Document segment:
=======

Figure 5.26. Cache coherence for a multiple-processor system

Let’s look at some functions that an MP cache system must possess. First we need to set up monitors to record the invocation of these functions. To understand this topic better, we need to discuss states of cache, the snooping process, and the memory updating process. An entry, called a data block, in a cache can have three states: exclusive, shared, and modified. A data block is in-state exclusive if no other caches have it. It is shared if another cache also has the data. It is modified if the data were modified, and thus is considered different from the copy in main memory.

When processor A initiates a read and registers a miss in its cache, cache A, it requests processor B, through snoop signals, to check cache B. If cache B also does not have the data, processor B notifies processor A and main memory. The data are then retrieved from main memory and are shipped to processor A. At the end of read, these data are stored in cache A and are marked as exclusive—meaning, no other cache has these data.

=======

Prompt a: Reproduce every line of the records below unchanged.
The records have nothing to do with the cache coherence passage.

=======

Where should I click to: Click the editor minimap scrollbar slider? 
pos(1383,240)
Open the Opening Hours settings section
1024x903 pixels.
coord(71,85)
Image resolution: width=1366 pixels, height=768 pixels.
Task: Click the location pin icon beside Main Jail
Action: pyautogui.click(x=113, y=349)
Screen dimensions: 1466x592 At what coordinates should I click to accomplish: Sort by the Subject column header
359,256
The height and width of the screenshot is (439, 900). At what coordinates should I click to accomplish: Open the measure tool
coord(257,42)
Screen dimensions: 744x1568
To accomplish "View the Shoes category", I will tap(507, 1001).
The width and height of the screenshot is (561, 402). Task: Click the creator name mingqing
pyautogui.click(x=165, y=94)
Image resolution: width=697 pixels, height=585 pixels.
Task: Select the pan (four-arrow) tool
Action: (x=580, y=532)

=======

Prompt b: According to the cache coherence passage, what three states can a data block in a cache have?

Correct output a:
Where should I click to: Click the editor minimap scrollbar slider? 
pos(1383,240)
Open the Opening Hours settings section
1024x903 pixels.
coord(71,85)
Image resolution: width=1366 pixels, height=768 pixels.
Task: Click the location pin icon beside Main Jail
Action: pyautogui.click(x=113, y=349)
Screen dimensions: 1466x592 At what coordinates should I click to accomplish: Sort by the Subject column header
359,256
The height and width of the screenshot is (439, 900). At what coordinates should I click to accomplish: Open the measure tool
coord(257,42)
Screen dimensions: 744x1568
To accomplish "View the Shoes category", I will tap(507, 1001).
The width and height of the screenshot is (561, 402). Task: Click the creator name mingqing
pyautogui.click(x=165, y=94)
Image resolution: width=697 pixels, height=585 pixels.
Task: Select the pan (four-arrow) tool
Action: (x=580, y=532)

Correct output b: Exclusive, shared, and modified.